記録7

 原口カナという地球人は私と頻繁に意見を交わした。


 彼女との意見交換は、私にとって特別なものだった。

 いや、それは意見交換だったのだろうか。

 私と原口カナは一緒に過ごしても段々言葉を交わすことは少なくなっていった。


 不思議だった。


 言葉の、文脈や意味の交換は減ってゆくのに、理解や交歓の度合いは増してゆくのだ。マクエグチーだ。


 彼女の頭髪、彼女の頭部骨格と表情筋、外皮が成すデザイン。私の顔面を反射して映すその視覚器官液胞。彼女から発する安息脂肪酸の嗅覚情報。


 私は脳のシナプスが隣のシナプスと結び付く気持ちを理解した。


 彼女は私の肉体に触れたがり、私も、私の肉体も彼女の肉体に触れたがった。


 彼女は私の名を繰り返し呼び、私は彼女の名前を繰り返し呼んだ。

 私とあなた、上山リュウイチと原口カナという二つの細胞は一つの細胞に接合し体液を混合して、私は、私とあなたという区分があり、尚且つ私とあなたとが一つになるということの喜びと素晴らしさとを知った。

 私は私の中に沸き起こる非合理な自我に戸惑った。


 私の中で原口カナのプライオリティが異常に肥大化し、それが私の責務や、私自身や、私の母星や、汎銀河や、宇宙全体と同等か、それ以上に大切に思えた。


 私は理解してしまった。

 地球人が愛と呼ぶ意識の病を。

 あなたを大切に思い、何より大事にすると同時に、他の誰かにはどこまでも残酷に、黒い岩になれる。

 この種族は危険だ。

 この種族に、階層9、階層10の力を持たせるわけにはいかない。

 この種族は愛のためならば、迷わずその力を銀河や時空の破壊に使う。

 この理解が意識連続体に伝われば、それは迷わずにスバルスメコックを用いて地球人類だけをグールカンゴするだろう。


 だが私は既にそれを許せなくなっていた。

 

 確かに、この種族は危険だ。

 時空全体にとって。

 だがそれ以上にこの醜悪で美しく、可笑しくも悲しく、最悪で最高な種族を私は愛するようになっていた。

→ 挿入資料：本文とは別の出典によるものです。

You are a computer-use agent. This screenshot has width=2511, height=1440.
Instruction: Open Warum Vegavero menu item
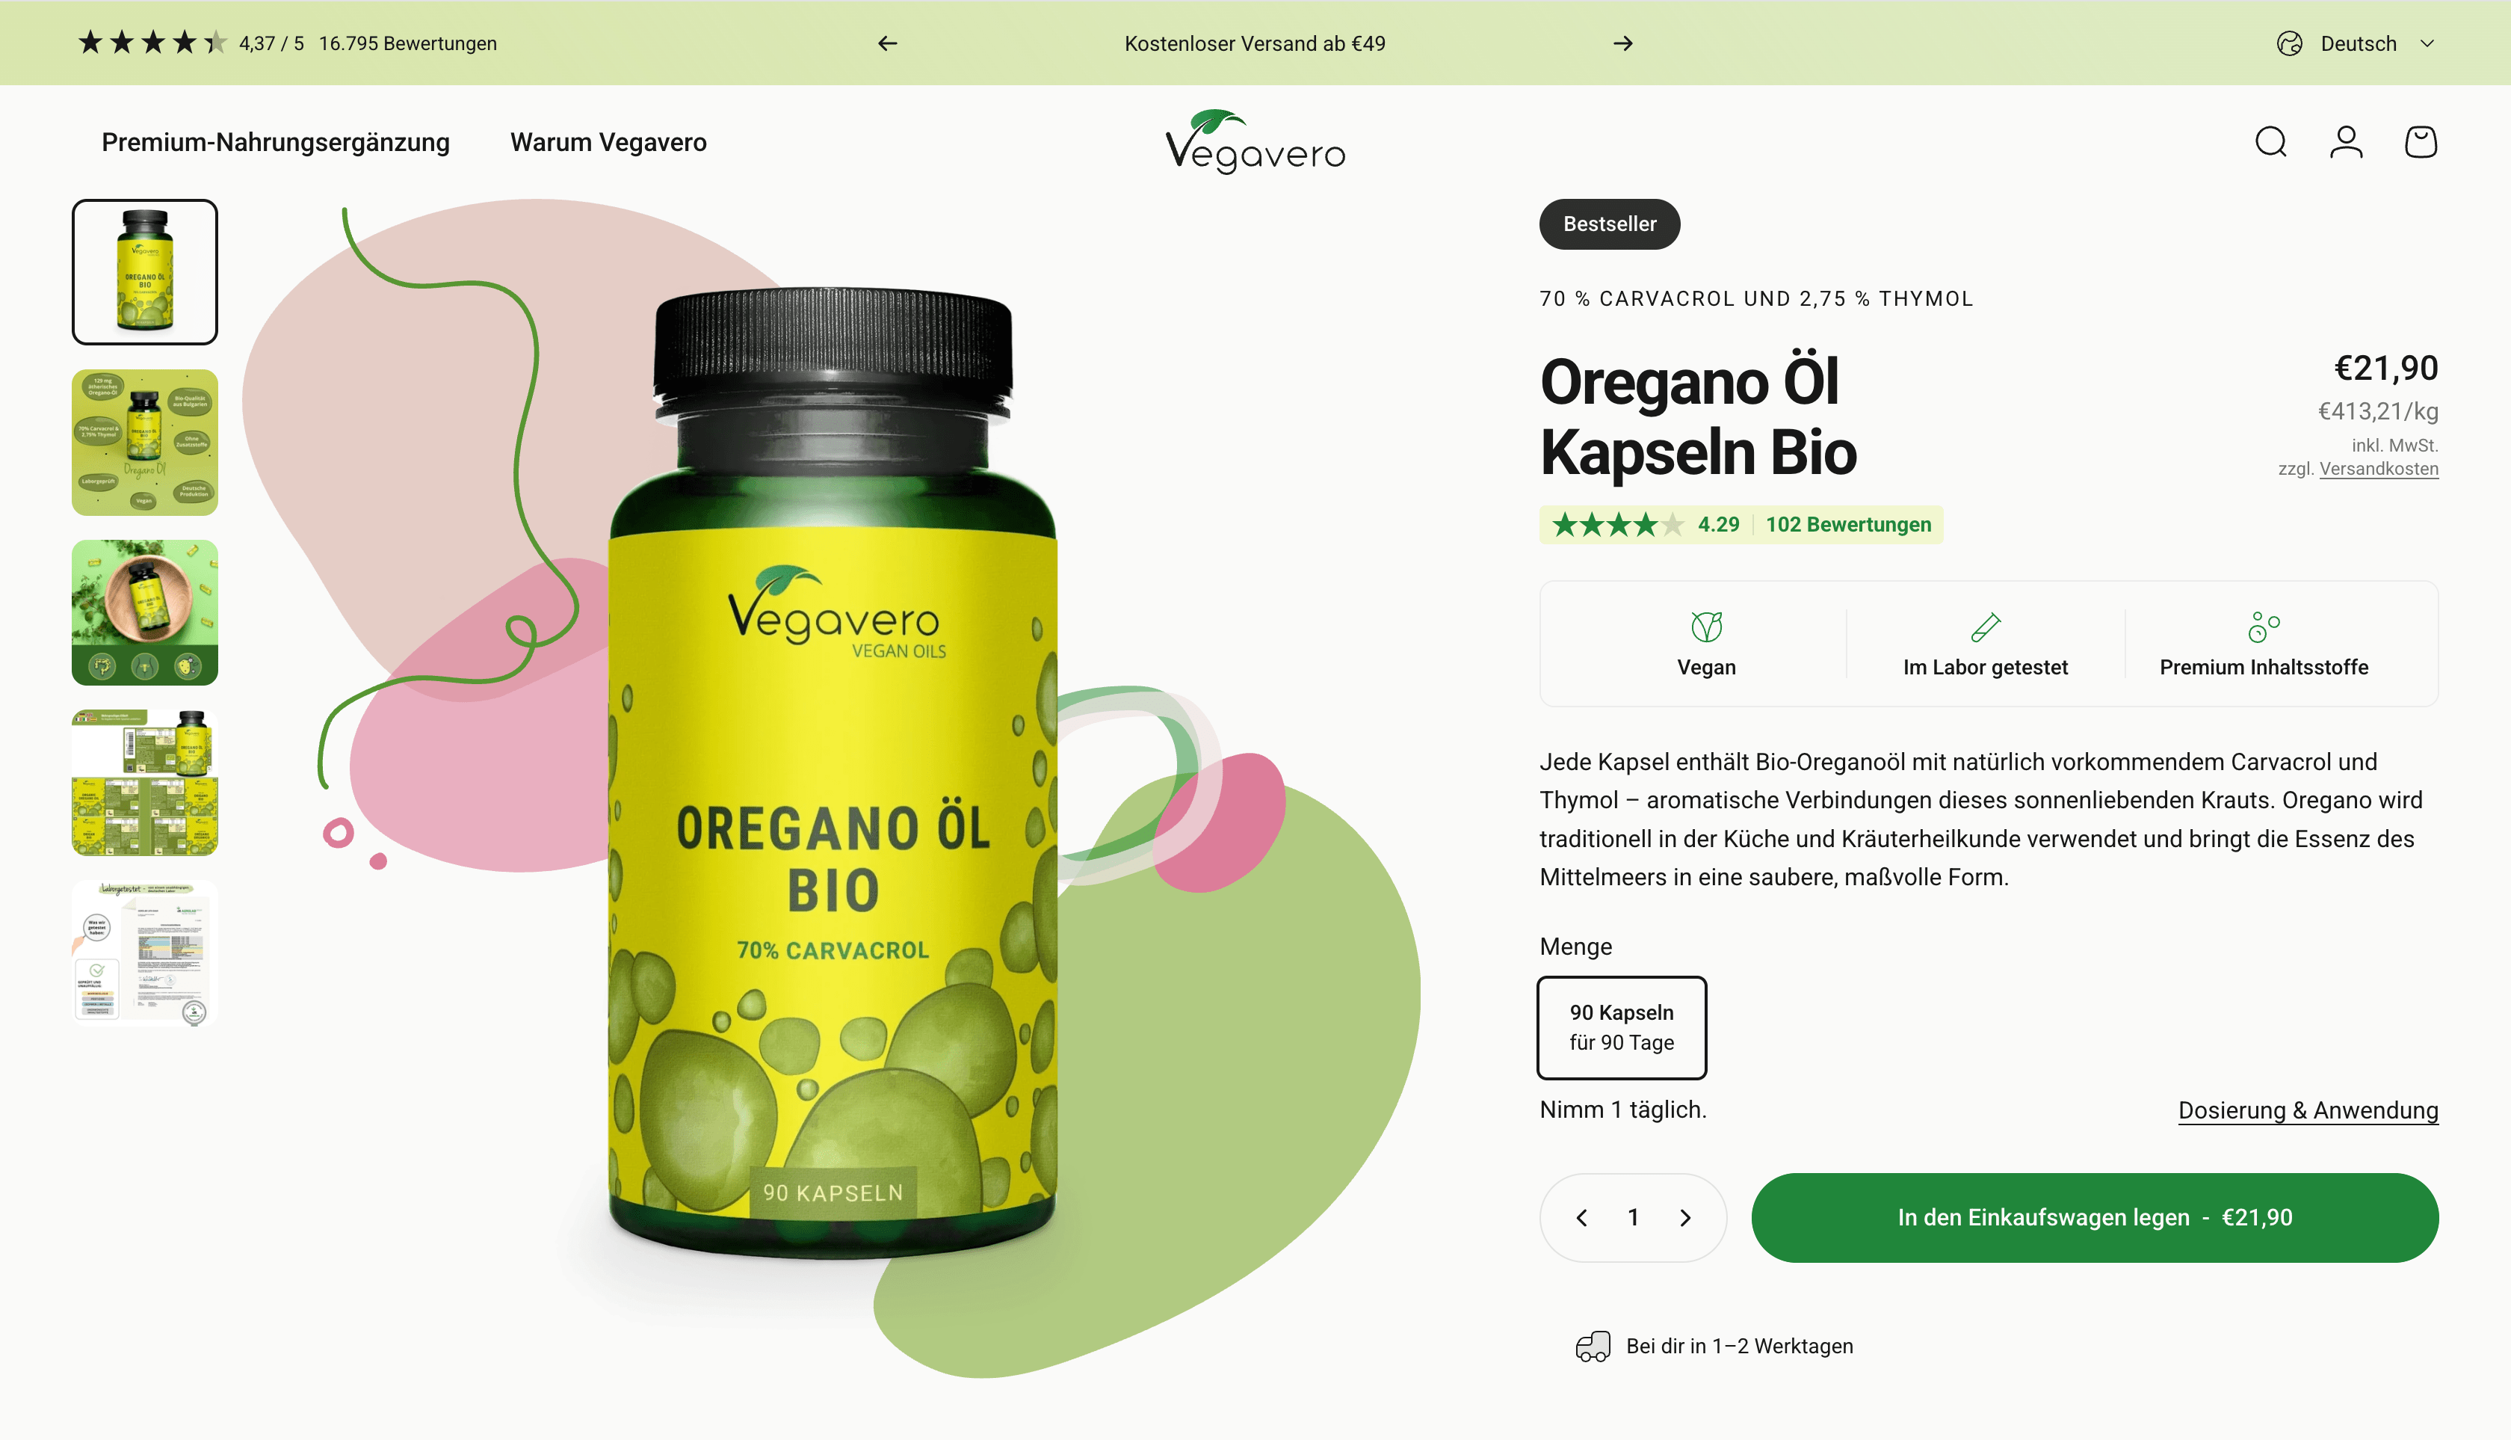(x=608, y=142)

 それは明らかに病だが、私は私自身をその病の状態に置いておきたいと思った。


 ここに来る前の私なら、原口カナに会う前の私ならこれは信じられないことだった。

 しかし私はそれに対し恐れも悲しみも痛みもなく、むしろ温かく、安心を感じていた。マクエグチーだ。


 意識連続体との再接続、報告の期日は迫っていた。

 我々の構造上、意識連続体に嘘をつくことはできない。

 

 だがこの星を、地球人を、原口カナを護らなければならない。


 例え、私が私として存在できなくなったとしても。